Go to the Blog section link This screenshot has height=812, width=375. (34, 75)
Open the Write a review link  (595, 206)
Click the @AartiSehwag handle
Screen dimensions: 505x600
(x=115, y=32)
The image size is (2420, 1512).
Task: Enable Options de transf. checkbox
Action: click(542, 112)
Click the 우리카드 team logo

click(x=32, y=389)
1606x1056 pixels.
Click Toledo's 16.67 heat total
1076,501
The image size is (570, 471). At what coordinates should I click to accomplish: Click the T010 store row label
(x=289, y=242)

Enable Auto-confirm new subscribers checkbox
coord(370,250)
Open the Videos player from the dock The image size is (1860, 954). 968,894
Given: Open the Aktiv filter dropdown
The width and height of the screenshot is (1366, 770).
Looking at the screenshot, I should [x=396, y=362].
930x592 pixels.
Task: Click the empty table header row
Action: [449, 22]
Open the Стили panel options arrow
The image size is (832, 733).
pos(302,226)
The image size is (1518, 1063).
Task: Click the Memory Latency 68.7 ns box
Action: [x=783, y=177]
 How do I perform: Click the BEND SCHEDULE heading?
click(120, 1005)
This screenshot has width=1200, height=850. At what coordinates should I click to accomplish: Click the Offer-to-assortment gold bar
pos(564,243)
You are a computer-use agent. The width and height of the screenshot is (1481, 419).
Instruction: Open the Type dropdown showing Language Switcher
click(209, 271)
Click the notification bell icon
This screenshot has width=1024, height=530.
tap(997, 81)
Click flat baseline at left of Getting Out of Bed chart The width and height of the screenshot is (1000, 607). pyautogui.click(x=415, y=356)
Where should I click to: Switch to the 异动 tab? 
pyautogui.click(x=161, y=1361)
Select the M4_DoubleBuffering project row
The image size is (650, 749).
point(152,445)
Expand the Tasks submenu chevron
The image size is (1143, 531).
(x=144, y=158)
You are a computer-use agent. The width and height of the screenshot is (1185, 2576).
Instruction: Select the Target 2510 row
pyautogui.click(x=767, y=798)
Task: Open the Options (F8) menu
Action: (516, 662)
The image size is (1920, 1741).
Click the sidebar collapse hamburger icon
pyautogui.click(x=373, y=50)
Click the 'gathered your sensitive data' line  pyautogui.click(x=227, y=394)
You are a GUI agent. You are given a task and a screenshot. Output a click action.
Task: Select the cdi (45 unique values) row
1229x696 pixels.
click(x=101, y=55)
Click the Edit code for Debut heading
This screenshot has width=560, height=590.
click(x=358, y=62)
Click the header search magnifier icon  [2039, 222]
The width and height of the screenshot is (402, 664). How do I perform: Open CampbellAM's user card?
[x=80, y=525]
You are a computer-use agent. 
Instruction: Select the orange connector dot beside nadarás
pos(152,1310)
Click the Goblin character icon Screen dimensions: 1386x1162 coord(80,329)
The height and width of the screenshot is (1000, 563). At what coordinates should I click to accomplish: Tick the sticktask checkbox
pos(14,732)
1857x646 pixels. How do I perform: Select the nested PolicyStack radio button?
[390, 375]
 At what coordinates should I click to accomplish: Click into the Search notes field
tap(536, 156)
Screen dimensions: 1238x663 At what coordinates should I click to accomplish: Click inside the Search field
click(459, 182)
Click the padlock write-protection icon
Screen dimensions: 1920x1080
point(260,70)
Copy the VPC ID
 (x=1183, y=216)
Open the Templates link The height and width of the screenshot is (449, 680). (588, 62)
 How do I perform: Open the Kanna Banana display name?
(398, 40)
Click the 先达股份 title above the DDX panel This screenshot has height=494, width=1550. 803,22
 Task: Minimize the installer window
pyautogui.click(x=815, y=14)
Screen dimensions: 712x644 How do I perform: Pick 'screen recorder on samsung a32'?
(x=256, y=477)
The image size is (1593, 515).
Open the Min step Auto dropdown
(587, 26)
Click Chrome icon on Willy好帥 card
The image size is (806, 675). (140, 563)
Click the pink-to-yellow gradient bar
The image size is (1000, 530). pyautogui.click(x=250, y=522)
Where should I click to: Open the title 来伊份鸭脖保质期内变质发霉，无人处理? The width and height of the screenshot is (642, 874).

_What is being asked_. Copy out all of the entries above, word for word.

_Written response_.
Go to the Blog section link This screenshot has height=812, width=375. (34, 75)
Open the Write a review link  (595, 206)
Click the @AartiSehwag handle
Screen dimensions: 505x600
(x=115, y=32)
The image size is (2420, 1512).
Task: Enable Options de transf. checkbox
Action: click(542, 112)
Click the 우리카드 team logo

click(x=32, y=389)
1606x1056 pixels.
Click Toledo's 16.67 heat total
1076,501
The image size is (570, 471). At what coordinates should I click to accomplish: Click the T010 store row label
(x=289, y=242)

Enable Auto-confirm new subscribers checkbox
coord(370,250)
Open the Videos player from the dock The image size is (1860, 954). 968,894
Given: Open the Aktiv filter dropdown
The width and height of the screenshot is (1366, 770).
Looking at the screenshot, I should [x=396, y=362].
930x592 pixels.
Task: Click the empty table header row
Action: [449, 22]
Open the Стили panel options arrow
The image size is (832, 733).
pos(302,226)
The image size is (1518, 1063).
Task: Click the Memory Latency 68.7 ns box
Action: [x=783, y=177]
 How do I perform: Click the BEND SCHEDULE heading?
click(120, 1005)
This screenshot has width=1200, height=850. At what coordinates should I click to accomplish: Click the Offer-to-assortment gold bar
pos(564,243)
You are a computer-use agent. The width and height of the screenshot is (1481, 419).
Instruction: Open the Type dropdown showing Language Switcher
click(209, 271)
Click the notification bell icon
This screenshot has width=1024, height=530.
tap(997, 81)
Click flat baseline at left of Getting Out of Bed chart The width and height of the screenshot is (1000, 607). pyautogui.click(x=415, y=356)
Where should I click to: Switch to the 异动 tab? 
pyautogui.click(x=161, y=1361)
Select the M4_DoubleBuffering project row
The image size is (650, 749).
point(152,445)
Expand the Tasks submenu chevron
The image size is (1143, 531).
(x=144, y=158)
You are a computer-use agent. The width and height of the screenshot is (1185, 2576).
Instruction: Select the Target 2510 row
pyautogui.click(x=767, y=798)
Task: Open the Options (F8) menu
Action: (516, 662)
The image size is (1920, 1741).
Click the sidebar collapse hamburger icon
pyautogui.click(x=373, y=50)
Click the 'gathered your sensitive data' line  pyautogui.click(x=227, y=394)
You are a GUI agent. You are given a task and a screenshot. Output a click action.
Task: Select the cdi (45 unique values) row
1229x696 pixels.
click(x=101, y=55)
Click the Edit code for Debut heading
This screenshot has width=560, height=590.
click(x=358, y=62)
Click the header search magnifier icon  [2039, 222]
The width and height of the screenshot is (402, 664). How do I perform: Open CampbellAM's user card?
[x=80, y=525]
You are a computer-use agent. 
Instruction: Select the orange connector dot beside nadarás
pos(152,1310)
Click the Goblin character icon Screen dimensions: 1386x1162 coord(80,329)
The height and width of the screenshot is (1000, 563). At what coordinates should I click to accomplish: Tick the sticktask checkbox
pos(14,732)
1857x646 pixels. How do I perform: Select the nested PolicyStack radio button?
[390, 375]
 At what coordinates should I click to accomplish: Click into the Search notes field
tap(536, 156)
Screen dimensions: 1238x663 At what coordinates should I click to accomplish: Click inside the Search field
click(459, 182)
Click the padlock write-protection icon
Screen dimensions: 1920x1080
point(260,70)
Copy the VPC ID
 (x=1183, y=216)
Open the Templates link The height and width of the screenshot is (449, 680). (588, 62)
 How do I perform: Open the Kanna Banana display name?
(398, 40)
Click the 先达股份 title above the DDX panel This screenshot has height=494, width=1550. 803,22
 Task: Minimize the installer window
pyautogui.click(x=815, y=14)
Screen dimensions: 712x644 How do I perform: Pick 'screen recorder on samsung a32'?
(x=256, y=477)
The image size is (1593, 515).
Open the Min step Auto dropdown
(587, 26)
Click Chrome icon on Willy好帥 card
The image size is (806, 675). (140, 563)
Click the pink-to-yellow gradient bar
The image size is (1000, 530). pyautogui.click(x=250, y=522)
Where should I click to: Open the title 来伊份鸭脖保质期内变质发霉，无人处理? The width and height of the screenshot is (642, 874).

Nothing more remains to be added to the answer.